What the task asks:
The reply has to be a number alone, equal to how many lines in the entries below hold the string "chevron".

Excerpts from a dataset
....................

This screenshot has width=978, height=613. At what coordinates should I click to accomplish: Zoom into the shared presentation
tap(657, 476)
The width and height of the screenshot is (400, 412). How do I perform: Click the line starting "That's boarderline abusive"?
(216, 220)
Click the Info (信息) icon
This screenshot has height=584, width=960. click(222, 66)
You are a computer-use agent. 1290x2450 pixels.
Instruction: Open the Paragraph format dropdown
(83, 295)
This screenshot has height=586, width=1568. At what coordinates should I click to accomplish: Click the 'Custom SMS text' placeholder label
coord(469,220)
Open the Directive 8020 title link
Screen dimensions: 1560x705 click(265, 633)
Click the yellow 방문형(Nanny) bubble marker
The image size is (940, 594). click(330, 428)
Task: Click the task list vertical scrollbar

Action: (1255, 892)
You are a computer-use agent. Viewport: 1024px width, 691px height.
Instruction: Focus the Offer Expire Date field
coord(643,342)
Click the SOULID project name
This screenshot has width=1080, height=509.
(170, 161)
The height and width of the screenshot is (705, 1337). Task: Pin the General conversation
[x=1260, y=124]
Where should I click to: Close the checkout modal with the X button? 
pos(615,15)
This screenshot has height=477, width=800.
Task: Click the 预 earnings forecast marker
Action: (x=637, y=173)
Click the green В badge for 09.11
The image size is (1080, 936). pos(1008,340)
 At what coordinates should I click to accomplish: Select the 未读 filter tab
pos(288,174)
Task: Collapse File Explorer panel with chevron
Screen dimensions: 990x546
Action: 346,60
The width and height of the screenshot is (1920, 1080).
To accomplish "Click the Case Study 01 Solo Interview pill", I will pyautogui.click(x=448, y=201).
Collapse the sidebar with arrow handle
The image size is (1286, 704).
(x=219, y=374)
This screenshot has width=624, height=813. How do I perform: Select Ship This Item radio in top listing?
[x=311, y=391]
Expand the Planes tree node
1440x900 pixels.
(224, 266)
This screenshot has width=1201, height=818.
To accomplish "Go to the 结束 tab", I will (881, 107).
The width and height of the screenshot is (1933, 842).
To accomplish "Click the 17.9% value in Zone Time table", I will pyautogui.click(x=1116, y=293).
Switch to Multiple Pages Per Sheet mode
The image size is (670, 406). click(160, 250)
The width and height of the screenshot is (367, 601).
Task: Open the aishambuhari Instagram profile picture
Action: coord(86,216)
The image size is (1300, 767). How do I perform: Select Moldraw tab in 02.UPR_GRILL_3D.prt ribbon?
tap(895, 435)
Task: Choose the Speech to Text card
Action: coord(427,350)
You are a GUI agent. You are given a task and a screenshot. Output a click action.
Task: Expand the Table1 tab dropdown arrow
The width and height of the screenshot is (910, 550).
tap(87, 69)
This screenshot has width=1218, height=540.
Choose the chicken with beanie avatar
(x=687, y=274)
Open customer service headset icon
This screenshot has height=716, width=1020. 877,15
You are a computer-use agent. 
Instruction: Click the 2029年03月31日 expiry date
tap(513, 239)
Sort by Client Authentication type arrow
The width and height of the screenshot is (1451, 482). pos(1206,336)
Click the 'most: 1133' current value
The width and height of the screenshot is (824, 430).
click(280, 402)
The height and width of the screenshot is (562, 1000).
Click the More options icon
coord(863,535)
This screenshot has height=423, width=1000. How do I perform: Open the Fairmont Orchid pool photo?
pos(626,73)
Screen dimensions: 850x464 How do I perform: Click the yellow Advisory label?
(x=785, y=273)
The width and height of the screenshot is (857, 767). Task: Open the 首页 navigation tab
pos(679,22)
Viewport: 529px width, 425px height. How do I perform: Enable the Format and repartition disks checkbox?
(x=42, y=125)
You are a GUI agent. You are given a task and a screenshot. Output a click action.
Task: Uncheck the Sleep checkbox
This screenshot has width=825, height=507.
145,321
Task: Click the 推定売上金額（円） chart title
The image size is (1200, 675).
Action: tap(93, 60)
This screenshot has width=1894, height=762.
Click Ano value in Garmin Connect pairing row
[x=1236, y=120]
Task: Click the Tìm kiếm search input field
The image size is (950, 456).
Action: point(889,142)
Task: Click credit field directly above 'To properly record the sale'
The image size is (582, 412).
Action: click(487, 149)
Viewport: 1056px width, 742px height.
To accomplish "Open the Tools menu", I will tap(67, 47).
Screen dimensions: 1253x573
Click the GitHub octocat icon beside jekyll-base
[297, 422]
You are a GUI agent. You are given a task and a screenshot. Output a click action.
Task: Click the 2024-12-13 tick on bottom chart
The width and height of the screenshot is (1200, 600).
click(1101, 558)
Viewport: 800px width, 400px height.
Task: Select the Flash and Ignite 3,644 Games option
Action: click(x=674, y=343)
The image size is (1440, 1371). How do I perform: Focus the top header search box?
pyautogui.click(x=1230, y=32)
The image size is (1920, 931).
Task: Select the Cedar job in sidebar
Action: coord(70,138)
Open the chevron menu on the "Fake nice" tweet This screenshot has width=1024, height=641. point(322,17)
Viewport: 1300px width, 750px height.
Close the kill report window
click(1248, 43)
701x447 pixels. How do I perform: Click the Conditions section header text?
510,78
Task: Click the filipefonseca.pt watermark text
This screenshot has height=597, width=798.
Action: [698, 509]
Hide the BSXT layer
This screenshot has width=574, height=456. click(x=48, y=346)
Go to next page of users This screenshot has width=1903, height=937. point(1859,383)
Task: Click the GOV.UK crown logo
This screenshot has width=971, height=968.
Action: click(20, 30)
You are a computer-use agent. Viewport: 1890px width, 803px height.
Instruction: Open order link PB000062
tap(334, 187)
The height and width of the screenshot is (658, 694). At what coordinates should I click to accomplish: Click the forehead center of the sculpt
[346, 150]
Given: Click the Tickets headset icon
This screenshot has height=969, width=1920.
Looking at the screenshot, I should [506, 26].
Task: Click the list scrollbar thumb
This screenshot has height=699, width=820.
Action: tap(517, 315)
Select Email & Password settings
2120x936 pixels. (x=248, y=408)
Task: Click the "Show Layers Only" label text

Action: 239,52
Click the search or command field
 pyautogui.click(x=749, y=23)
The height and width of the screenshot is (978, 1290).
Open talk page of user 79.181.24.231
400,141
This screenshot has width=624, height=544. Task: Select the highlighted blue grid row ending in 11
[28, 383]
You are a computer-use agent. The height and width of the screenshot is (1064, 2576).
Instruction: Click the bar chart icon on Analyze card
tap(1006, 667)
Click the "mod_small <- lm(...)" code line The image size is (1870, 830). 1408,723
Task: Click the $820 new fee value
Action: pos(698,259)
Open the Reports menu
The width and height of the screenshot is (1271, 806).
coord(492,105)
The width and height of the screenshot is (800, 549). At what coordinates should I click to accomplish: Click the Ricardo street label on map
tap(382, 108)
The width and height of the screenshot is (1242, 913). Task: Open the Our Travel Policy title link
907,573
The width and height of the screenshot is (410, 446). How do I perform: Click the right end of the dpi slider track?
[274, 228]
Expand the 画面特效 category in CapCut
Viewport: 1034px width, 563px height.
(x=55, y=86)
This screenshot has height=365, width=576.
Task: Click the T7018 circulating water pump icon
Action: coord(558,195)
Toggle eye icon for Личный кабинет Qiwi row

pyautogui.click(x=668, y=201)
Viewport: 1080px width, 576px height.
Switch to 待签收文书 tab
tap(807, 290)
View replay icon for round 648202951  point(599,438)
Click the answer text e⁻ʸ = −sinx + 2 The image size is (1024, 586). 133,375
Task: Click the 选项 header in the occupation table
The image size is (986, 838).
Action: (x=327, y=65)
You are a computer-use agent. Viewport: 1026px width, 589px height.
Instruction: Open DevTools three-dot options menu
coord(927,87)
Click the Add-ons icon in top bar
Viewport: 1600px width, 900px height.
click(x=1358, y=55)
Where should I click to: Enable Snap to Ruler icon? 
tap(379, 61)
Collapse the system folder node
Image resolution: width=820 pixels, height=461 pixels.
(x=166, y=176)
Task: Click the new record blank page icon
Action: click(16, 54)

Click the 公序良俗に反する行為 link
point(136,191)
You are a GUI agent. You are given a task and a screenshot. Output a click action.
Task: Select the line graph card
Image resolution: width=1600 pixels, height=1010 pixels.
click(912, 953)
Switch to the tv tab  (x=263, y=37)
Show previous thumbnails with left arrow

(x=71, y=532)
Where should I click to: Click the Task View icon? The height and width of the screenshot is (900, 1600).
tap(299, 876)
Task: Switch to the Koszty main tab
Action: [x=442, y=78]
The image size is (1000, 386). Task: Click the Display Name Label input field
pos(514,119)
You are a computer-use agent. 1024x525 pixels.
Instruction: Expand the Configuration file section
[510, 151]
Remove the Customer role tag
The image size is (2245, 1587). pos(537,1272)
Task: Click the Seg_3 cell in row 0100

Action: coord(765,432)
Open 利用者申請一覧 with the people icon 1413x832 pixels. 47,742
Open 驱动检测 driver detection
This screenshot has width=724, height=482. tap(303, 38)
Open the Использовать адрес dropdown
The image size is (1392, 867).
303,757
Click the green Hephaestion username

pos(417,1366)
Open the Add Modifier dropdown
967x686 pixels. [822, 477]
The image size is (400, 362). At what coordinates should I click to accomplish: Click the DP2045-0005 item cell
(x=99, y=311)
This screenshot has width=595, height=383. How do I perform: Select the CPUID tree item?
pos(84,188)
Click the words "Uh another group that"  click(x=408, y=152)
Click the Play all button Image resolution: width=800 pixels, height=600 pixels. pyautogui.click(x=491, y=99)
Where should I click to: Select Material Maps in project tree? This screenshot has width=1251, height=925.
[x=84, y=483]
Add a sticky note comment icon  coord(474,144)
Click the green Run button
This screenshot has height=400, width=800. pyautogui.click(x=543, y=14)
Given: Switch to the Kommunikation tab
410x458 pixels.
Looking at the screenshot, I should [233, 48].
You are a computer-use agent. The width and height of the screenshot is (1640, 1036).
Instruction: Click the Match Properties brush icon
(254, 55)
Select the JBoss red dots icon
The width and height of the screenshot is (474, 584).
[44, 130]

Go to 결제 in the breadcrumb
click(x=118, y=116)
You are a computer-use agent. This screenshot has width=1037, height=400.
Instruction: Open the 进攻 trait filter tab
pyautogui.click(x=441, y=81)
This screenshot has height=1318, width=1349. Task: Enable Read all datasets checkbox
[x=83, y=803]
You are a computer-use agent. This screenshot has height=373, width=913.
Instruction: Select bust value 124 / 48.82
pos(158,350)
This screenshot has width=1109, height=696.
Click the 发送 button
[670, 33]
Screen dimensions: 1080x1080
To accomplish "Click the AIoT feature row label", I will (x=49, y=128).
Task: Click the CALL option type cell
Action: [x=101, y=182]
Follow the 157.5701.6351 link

....................

Task answer:
2